(Stored data entries)
□ □ □

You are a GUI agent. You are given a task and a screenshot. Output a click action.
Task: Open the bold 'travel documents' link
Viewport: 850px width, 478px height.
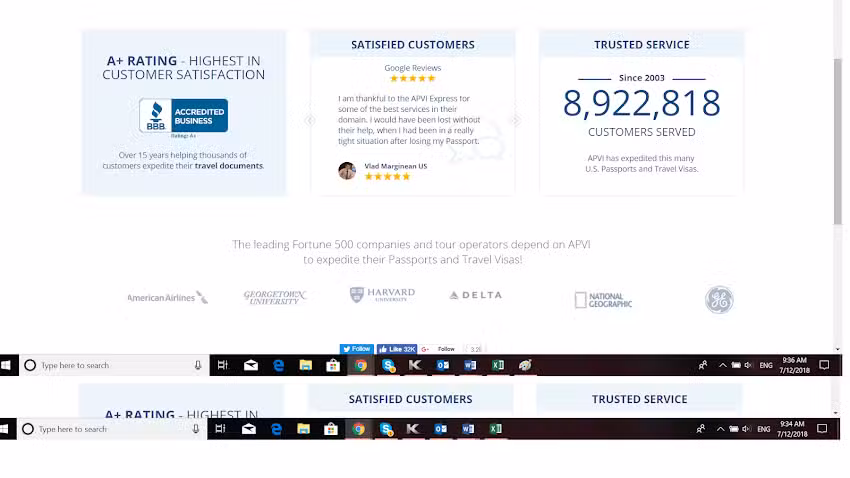229,166
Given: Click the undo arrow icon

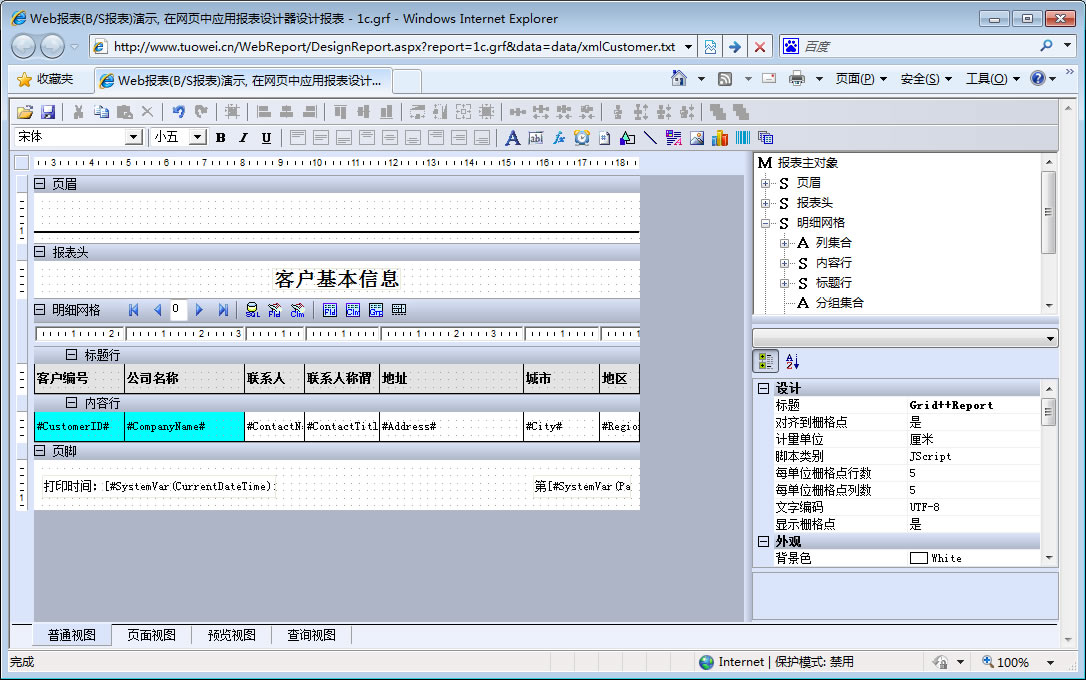Looking at the screenshot, I should pos(178,112).
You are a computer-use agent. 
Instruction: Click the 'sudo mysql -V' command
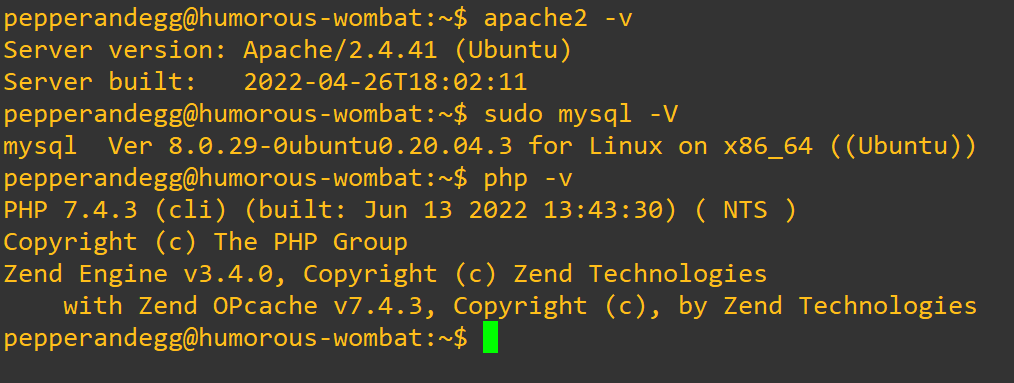[x=581, y=114]
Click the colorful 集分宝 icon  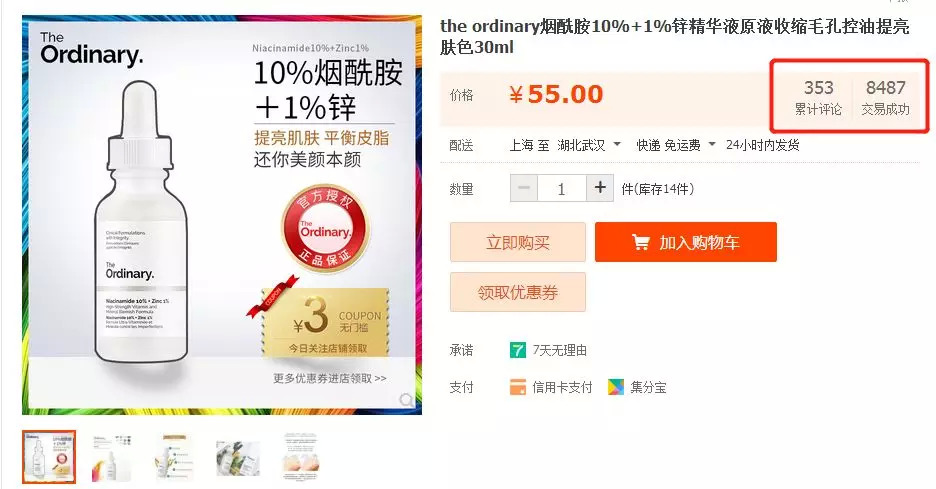pos(615,387)
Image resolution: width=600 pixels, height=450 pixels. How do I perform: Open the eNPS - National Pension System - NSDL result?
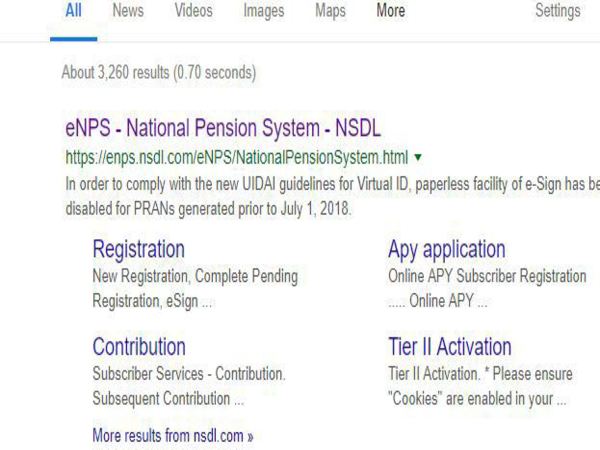tap(223, 129)
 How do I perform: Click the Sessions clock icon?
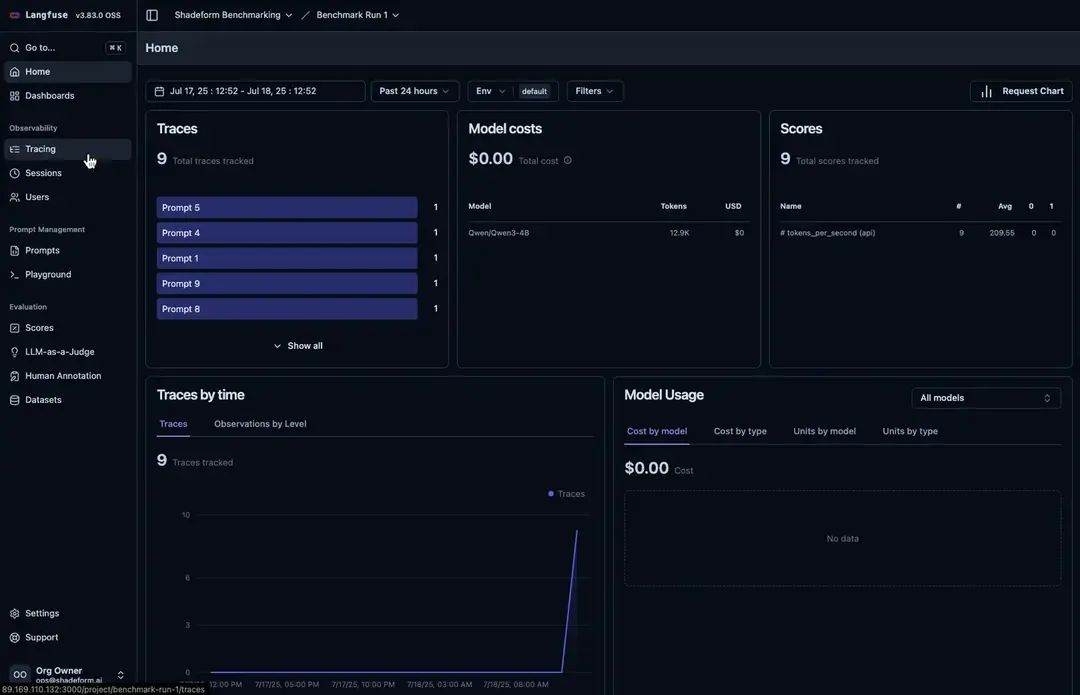coord(15,173)
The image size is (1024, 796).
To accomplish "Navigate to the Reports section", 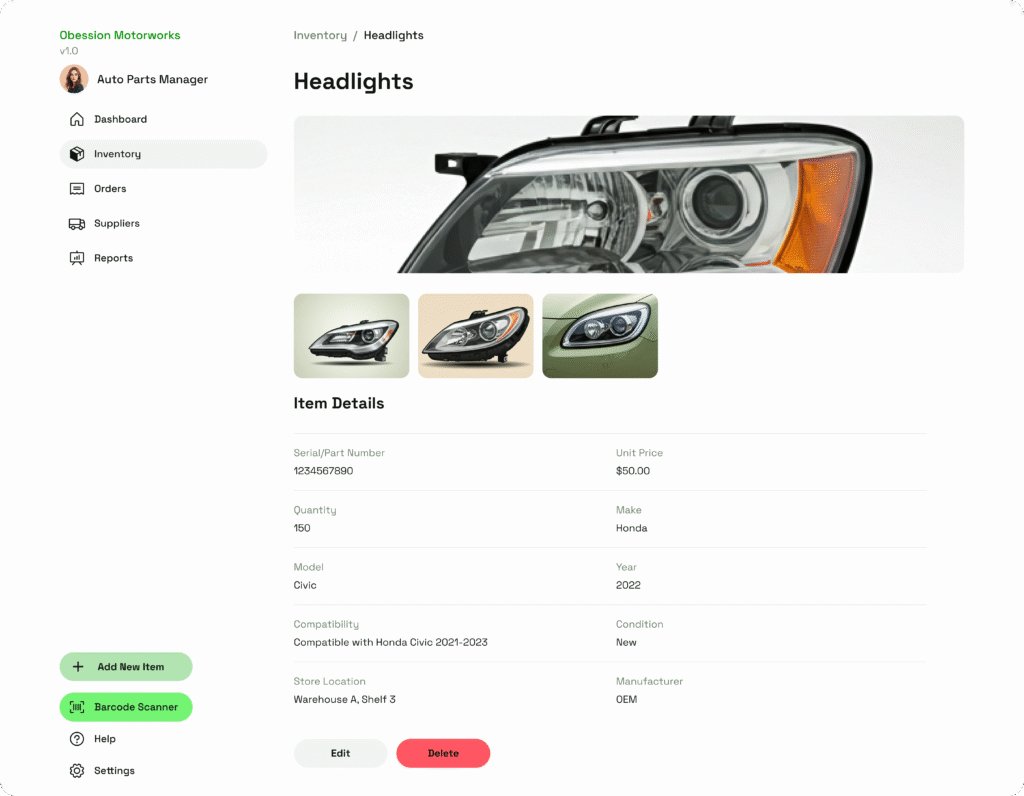I will click(x=163, y=258).
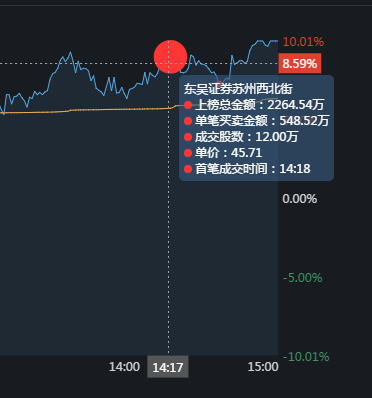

□ □ □

● **Try it**
In the records, how many lines have the word "agent" in them? Only the number is needed.

● **Expected answer**
2